For instance, hybrid solutions combining solar and biomass could be particularly attractive.
“Based on our estimates, such setups can price competitively at around MYR 0.55 ($0.13)/kWh while sustaining an 8 percent IRR, driven by the lower SAC of MYR 0.25 ($0.059)/kWh,
“In short, we expect to see more solar-biomass hybrids grabbing market share and offering better value to energy-hungry users,” it added.
Meanwhile, Kenanga highlighted that solar order books are hitting all-time highs as solar EPCC players race to deliver corporate green power program (CGPP) projects before the end-2025 deadline.

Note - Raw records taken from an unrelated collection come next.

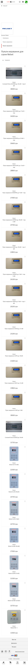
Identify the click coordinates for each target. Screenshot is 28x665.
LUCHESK (17, 659)
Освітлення (6, 38)
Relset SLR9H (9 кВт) (14, 573)
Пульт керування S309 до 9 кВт (14, 410)
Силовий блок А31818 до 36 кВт (14, 437)
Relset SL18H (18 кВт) (14, 546)
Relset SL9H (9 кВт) (14, 519)
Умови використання (19, 651)
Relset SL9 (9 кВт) (14, 464)
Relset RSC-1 (14, 628)
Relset (5, 6)
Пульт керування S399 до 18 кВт (14, 356)
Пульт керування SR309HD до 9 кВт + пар (14, 193)
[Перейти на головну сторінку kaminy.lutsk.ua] (11, 2)
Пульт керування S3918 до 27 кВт (14, 328)
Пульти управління (7, 42)
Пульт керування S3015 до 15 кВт (14, 383)
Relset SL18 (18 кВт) (14, 492)
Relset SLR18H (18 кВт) (14, 600)
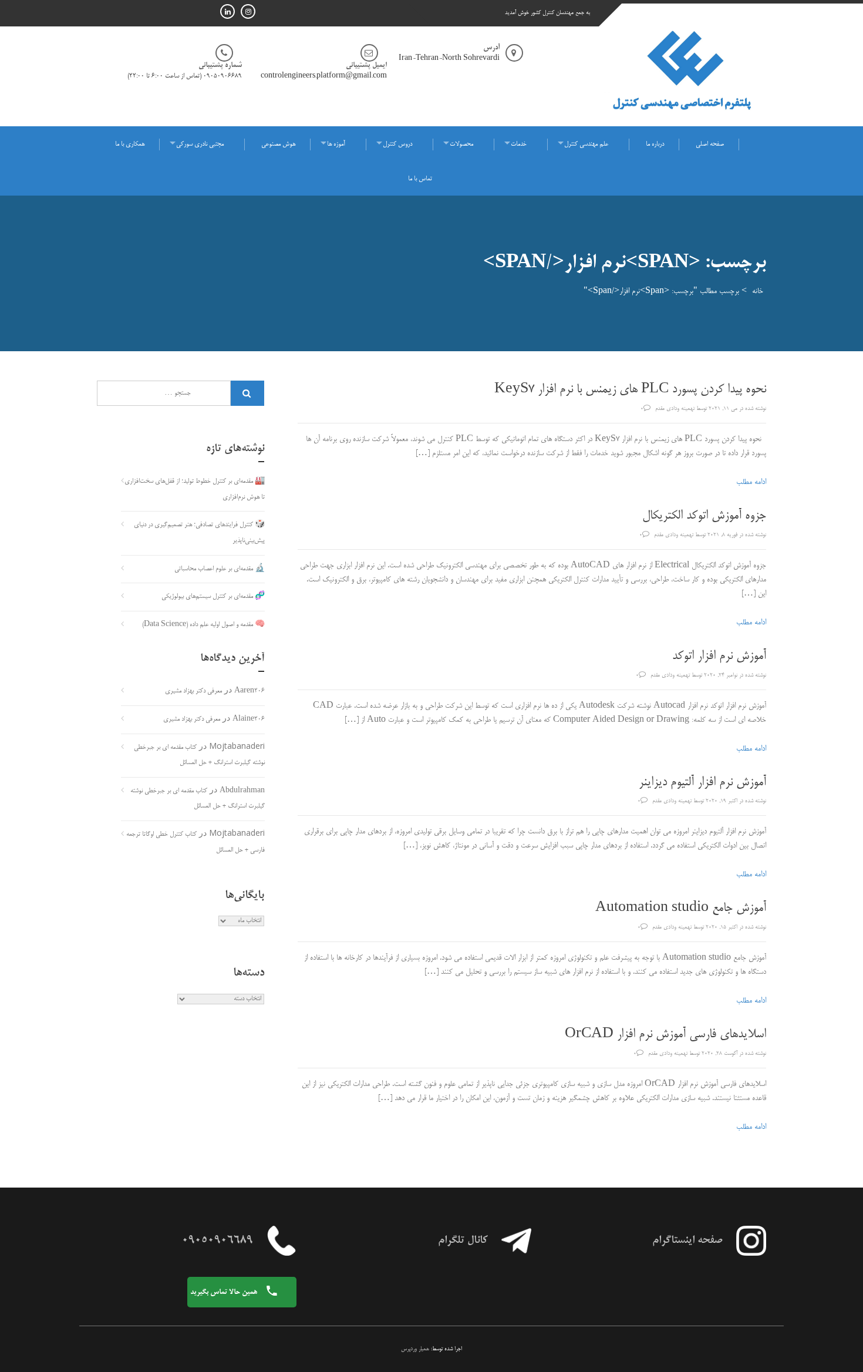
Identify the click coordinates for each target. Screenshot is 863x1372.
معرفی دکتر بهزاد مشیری (193, 691)
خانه (757, 291)
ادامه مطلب (751, 482)
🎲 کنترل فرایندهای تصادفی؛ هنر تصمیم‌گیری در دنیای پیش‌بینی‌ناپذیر (199, 533)
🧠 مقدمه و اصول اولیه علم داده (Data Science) (203, 625)
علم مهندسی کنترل (586, 144)
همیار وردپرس (415, 1349)
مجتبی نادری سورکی (200, 144)
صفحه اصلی (710, 144)
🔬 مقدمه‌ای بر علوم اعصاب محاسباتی (219, 569)
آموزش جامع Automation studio (680, 908)
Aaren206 (249, 691)
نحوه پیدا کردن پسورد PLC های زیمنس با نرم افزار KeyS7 (630, 390)
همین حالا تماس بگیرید (224, 1292)
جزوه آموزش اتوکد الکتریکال (704, 516)
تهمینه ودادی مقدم (675, 408)
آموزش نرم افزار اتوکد (719, 656)
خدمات (519, 144)
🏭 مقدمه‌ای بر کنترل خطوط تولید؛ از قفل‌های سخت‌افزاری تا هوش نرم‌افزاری (194, 489)
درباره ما (655, 144)
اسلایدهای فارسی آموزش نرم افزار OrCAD (665, 1035)
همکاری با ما (129, 144)
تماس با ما (420, 179)
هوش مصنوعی (278, 144)
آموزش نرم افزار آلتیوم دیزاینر (702, 783)
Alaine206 (248, 719)
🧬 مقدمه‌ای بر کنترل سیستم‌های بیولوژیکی (213, 597)
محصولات (461, 144)
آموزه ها (336, 144)
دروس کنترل (397, 144)
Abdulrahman (242, 791)
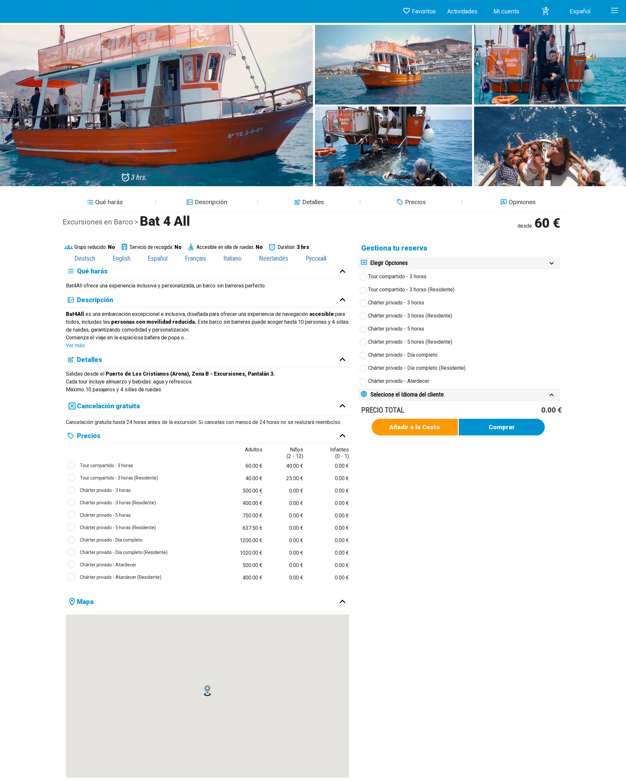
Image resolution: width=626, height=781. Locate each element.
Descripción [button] (211, 202)
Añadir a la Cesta (414, 427)
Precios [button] (415, 202)
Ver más (75, 345)
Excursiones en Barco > (101, 222)
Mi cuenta (506, 11)
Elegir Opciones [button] (389, 263)
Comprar (502, 427)
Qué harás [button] (109, 202)
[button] (545, 11)
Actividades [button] (462, 11)
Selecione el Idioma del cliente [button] (407, 394)
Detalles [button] (313, 202)
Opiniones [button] (522, 202)
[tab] (459, 263)
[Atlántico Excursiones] (2, 5)
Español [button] (580, 11)
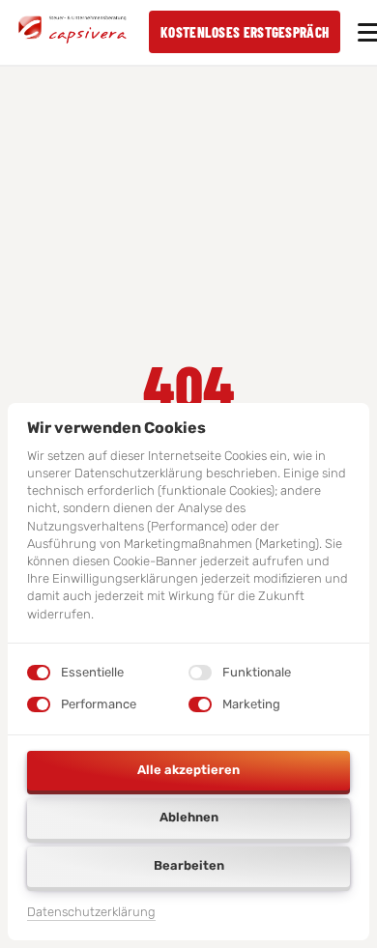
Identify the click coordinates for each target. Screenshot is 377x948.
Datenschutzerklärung (91, 913)
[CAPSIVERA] (72, 32)
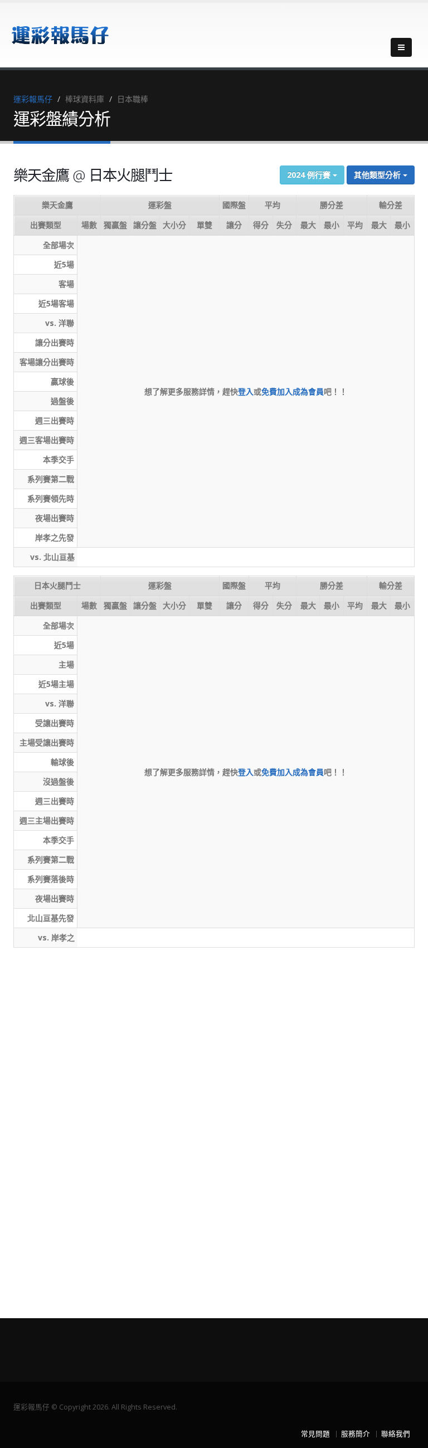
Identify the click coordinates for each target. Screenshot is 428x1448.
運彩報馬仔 (32, 99)
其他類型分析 (378, 174)
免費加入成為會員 (292, 391)
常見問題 (315, 1434)
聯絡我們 (395, 1434)
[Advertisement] (58, 1123)
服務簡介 (355, 1434)
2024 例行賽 (310, 174)
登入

At the same time, MYR 10 billion ($2.35 billion) worth of 4GW LSS5 and LSS5+ contracts are about to hit the market, with completions targeted by end-2027.
Now with CRESS back in play, another MYR 5 billion ($1.18 billion) in EPCC works could land soon, driven by 2GW of firm output demand.
According to the research house, the total EPCC contract value has surged to MYR 17.4 billion ($4.1 billion) from MYR 12.4 billion ($2.92 billion), ensuring sustained sector activity till end-2028.
Thus far, it has already seen MYR 2.9 billion ($680 million) contract awards announced by listed firms.
As for rooftop solar, it sees longer ROI horizon, for now.
The electricity tariff restructuring introduces a clearer breakdown of cost components into three categories as follow: energy charge, capacity charge, and network charge.
Previously, Net Energy Metering (NEM) users could offset the whole bill, but now only the energy charge is eligible, slashing savings to just up to 50 percent.
Kenanga opined that this is a major hit to rooftop solar economics.
“What was once a five-year ROI has now stretched to 10–12 years,” it noted, adding that the change has triggered some pushback and complaints, and there is a chance TNB may refine the NEM details in response.
That said, it noted the new tariff also sets the stage for Community Renewable Energy Aggregation Mechanism (CREAM) which will allow homeowners to lease out rooftop space for solar generation with full details expected in the second half this year.
“With just about 65,000 of TNB’s 10.4m retail customers currently using rooftop solar, there’s vast untapped potential across both residential and C&I segments,” said Kenanga.